ESTRATTO.
Mike Shinoda ha commentato la notizia specificando che, a parte i farmaci, Bennington non aveva droga nel suo corpo: «Voglio chiarire una cosa. TMZ ha scritto – sbagliando – che Chester aveva MDMA nel suo corpo. Hanno subito corretto, sì, mi auguro che facciano lo stesso anche i colleghi di altre testate».
Just clearing this up: TMZ erroneously printed CB had MDMA in his system when he passed. That was incorrect, they misread the report. They have since corrected their piece, see below. I hope other publications have the decency to do the same. pic.twitter.com/MwglKqjsOc
— Mike Shinoda (@mikeshinoda) 6 dicembre 2017
Secondo la ricostruzione di Rolling Stone USA, Bennington aveva avuto diverse difficoltà a mantenere la sua sobrietà nell’ultimo anno. Un mese prima della morte aveva detto all’amico Ryan Shuck che era sobrio da solo sei mesi. Quando Shuck gli ha raccontato che stava vivendo le stesse difficoltà, Bennington ha cominciato a scrivergli messaggi per aiutarlo.
«Mi descriveva la sua battaglia con la dipendenza ora dopo ora», ha detto il chitarrista. «Se ci penso adesso è orribile. Mi raccontava, nei minimi dettagli, cosa faceva quando aveva voglia di bere: “Affronto le mie giornate un’ora alla volta”».
Shuck sapeva che Bennington aveva bevuto prima di togliersi la vita. «Non sapevamo quanto, ma non ci voleva molto a capirlo. Era un alcolista e un tossicodipendente, e combatteva tutti i giorni con i suoi problemi. Non ci sarà voluto molto, credo, per perdere la testa».

Dati per localizzare parole ed elementi.

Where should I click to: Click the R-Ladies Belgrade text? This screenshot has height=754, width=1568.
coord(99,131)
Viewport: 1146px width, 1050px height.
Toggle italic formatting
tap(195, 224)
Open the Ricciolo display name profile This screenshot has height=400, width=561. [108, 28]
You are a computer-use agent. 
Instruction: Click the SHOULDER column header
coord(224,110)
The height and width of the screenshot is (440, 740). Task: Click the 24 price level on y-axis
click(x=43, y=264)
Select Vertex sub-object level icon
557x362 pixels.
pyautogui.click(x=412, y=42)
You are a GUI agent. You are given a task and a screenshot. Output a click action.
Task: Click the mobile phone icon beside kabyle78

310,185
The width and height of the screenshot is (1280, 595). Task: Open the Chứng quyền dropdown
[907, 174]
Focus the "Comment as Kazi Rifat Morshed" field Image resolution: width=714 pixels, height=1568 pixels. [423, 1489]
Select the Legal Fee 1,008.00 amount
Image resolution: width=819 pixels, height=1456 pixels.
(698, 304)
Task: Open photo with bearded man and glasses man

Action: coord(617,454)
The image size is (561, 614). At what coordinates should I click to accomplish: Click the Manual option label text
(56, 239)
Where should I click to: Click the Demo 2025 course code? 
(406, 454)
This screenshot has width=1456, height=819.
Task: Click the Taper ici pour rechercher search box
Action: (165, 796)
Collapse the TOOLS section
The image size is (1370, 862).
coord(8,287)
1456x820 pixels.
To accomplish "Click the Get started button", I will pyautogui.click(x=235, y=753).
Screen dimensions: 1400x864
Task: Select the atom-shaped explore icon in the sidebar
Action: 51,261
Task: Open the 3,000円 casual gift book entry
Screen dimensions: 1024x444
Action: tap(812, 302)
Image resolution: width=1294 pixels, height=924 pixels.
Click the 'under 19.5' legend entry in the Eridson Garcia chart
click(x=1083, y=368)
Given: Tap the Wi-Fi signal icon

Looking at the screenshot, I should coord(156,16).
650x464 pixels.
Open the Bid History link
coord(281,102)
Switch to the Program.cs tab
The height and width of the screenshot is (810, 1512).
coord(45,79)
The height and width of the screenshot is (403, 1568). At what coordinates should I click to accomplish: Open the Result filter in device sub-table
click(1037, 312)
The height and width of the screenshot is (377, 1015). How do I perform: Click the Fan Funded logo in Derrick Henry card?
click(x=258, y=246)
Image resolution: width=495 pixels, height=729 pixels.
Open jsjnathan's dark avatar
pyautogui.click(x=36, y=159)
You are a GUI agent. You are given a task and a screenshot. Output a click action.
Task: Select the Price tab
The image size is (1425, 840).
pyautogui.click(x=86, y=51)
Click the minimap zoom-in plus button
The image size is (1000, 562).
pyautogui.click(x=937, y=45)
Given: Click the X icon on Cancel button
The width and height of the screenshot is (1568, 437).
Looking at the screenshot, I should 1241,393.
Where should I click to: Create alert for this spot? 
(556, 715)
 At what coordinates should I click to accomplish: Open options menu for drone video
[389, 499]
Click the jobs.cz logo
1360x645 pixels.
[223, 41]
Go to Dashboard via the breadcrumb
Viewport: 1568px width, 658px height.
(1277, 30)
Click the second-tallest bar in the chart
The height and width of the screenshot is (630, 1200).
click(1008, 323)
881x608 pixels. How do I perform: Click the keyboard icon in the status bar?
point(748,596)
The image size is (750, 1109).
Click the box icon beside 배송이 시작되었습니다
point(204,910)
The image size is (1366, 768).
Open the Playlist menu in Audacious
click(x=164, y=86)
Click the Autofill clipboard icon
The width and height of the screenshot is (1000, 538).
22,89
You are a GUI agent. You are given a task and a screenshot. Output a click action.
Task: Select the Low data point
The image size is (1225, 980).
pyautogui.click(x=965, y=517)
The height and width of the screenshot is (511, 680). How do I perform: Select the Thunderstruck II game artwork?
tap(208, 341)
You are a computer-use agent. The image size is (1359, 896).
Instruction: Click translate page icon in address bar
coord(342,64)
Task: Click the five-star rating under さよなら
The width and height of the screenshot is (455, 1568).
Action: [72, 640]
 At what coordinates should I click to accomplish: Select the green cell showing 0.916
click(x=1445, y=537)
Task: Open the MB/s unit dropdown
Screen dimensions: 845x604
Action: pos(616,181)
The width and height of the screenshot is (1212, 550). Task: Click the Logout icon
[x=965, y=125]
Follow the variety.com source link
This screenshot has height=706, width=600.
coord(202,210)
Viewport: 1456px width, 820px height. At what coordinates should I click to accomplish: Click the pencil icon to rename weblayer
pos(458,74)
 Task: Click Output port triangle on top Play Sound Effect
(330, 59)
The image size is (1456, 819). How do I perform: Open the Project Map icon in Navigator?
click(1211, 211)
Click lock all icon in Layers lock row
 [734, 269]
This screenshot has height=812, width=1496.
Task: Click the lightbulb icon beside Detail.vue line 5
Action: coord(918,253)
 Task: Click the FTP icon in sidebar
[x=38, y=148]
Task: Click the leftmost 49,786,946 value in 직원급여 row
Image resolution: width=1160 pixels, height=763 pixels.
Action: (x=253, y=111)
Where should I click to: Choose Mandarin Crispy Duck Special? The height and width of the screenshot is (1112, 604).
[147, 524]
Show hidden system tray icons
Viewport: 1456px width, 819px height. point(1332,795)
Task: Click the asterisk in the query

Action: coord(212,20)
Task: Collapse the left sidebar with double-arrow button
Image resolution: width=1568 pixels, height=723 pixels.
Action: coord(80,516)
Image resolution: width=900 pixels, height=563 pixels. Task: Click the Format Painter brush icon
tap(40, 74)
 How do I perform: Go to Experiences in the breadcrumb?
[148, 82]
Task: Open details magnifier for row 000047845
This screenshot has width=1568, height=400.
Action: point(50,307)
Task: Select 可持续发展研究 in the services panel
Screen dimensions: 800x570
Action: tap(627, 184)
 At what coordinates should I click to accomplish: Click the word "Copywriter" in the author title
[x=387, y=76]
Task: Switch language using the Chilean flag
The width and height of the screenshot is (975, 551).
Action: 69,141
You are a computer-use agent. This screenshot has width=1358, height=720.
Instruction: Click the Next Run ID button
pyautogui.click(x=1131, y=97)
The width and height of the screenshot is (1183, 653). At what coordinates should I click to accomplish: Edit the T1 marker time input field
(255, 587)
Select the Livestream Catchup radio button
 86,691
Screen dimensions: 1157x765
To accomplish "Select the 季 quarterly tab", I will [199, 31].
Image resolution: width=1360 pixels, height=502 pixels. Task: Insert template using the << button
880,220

PROBLEMA. Secondo l'estratto su Chester Bennington, per quale motivo Bennington ha cominciato a mandare messaggi a Ryan Shuck?

RISPOSTA FINALE. Bennington ha cominciato a scrivergli per aiutarlo, dopo che Shuck gli aveva raccontato che stava vivendo le sue stesse difficoltà nel mantenere la sobrietà.